[Collected data]
__________
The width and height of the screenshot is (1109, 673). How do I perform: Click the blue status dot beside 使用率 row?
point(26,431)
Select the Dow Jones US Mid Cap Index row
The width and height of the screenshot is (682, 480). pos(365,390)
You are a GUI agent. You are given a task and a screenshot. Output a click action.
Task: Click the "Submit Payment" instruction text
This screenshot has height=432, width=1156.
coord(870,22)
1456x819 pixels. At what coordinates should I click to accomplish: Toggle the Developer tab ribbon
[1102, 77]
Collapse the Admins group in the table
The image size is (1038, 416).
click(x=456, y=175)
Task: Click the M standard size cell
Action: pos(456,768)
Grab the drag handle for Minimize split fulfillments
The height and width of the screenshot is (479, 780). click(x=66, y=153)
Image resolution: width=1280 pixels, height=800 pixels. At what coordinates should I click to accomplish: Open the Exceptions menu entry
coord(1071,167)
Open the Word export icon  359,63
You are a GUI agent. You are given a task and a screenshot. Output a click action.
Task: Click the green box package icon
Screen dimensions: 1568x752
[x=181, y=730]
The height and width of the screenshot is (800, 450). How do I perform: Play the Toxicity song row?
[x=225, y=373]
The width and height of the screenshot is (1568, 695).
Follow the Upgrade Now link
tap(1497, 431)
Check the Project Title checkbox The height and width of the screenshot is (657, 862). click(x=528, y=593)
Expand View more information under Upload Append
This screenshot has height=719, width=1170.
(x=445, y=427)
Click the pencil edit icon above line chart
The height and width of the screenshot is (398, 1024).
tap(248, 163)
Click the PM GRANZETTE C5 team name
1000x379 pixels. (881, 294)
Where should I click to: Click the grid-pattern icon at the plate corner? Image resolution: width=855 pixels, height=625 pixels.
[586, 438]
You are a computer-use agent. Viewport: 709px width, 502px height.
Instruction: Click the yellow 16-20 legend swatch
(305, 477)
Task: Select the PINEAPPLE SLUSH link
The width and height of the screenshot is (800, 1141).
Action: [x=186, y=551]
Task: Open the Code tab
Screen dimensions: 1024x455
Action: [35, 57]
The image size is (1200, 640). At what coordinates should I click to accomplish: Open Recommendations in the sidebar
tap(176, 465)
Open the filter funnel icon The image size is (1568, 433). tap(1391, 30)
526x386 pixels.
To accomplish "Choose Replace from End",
__________
Task goal: Keeping every line exactly as it is, retype the entries shown above.

Result of this exercise:
The width and height of the screenshot is (1109, 673). How do I perform: Click the blue status dot beside 使用率 row?
point(26,431)
Select the Dow Jones US Mid Cap Index row
The width and height of the screenshot is (682, 480). pos(365,390)
You are a GUI agent. You are given a task and a screenshot. Output a click action.
Task: Click the "Submit Payment" instruction text
This screenshot has height=432, width=1156.
coord(870,22)
1456x819 pixels. At what coordinates should I click to accomplish: Toggle the Developer tab ribbon
[1102, 77]
Collapse the Admins group in the table
The image size is (1038, 416).
click(x=456, y=175)
Task: Click the M standard size cell
Action: pos(456,768)
Grab the drag handle for Minimize split fulfillments
The height and width of the screenshot is (479, 780). click(x=66, y=153)
Image resolution: width=1280 pixels, height=800 pixels. At what coordinates should I click to accomplish: Open the Exceptions menu entry
coord(1071,167)
Open the Word export icon  359,63
You are a GUI agent. You are given a task and a screenshot. Output a click action.
Task: Click the green box package icon
Screen dimensions: 1568x752
[x=181, y=730]
The height and width of the screenshot is (800, 450). How do I perform: Play the Toxicity song row?
[x=225, y=373]
The width and height of the screenshot is (1568, 695).
Follow the Upgrade Now link
tap(1497, 431)
Check the Project Title checkbox The height and width of the screenshot is (657, 862). click(x=528, y=593)
Expand View more information under Upload Append
This screenshot has height=719, width=1170.
(x=445, y=427)
Click the pencil edit icon above line chart
The height and width of the screenshot is (398, 1024).
tap(248, 163)
Click the PM GRANZETTE C5 team name
1000x379 pixels. (881, 294)
Where should I click to: Click the grid-pattern icon at the plate corner? Image resolution: width=855 pixels, height=625 pixels.
[586, 438]
You are a computer-use agent. Viewport: 709px width, 502px height.
Instruction: Click the yellow 16-20 legend swatch
(305, 477)
Task: Select the PINEAPPLE SLUSH link
The width and height of the screenshot is (800, 1141).
Action: [x=186, y=551]
Task: Open the Code tab
Screen dimensions: 1024x455
Action: [35, 57]
The image size is (1200, 640). At what coordinates should I click to accomplish: Open Recommendations in the sidebar
tap(176, 465)
Open the filter funnel icon The image size is (1568, 433). tap(1391, 30)
526x386 pixels.
To accomplish "Choose Replace from End",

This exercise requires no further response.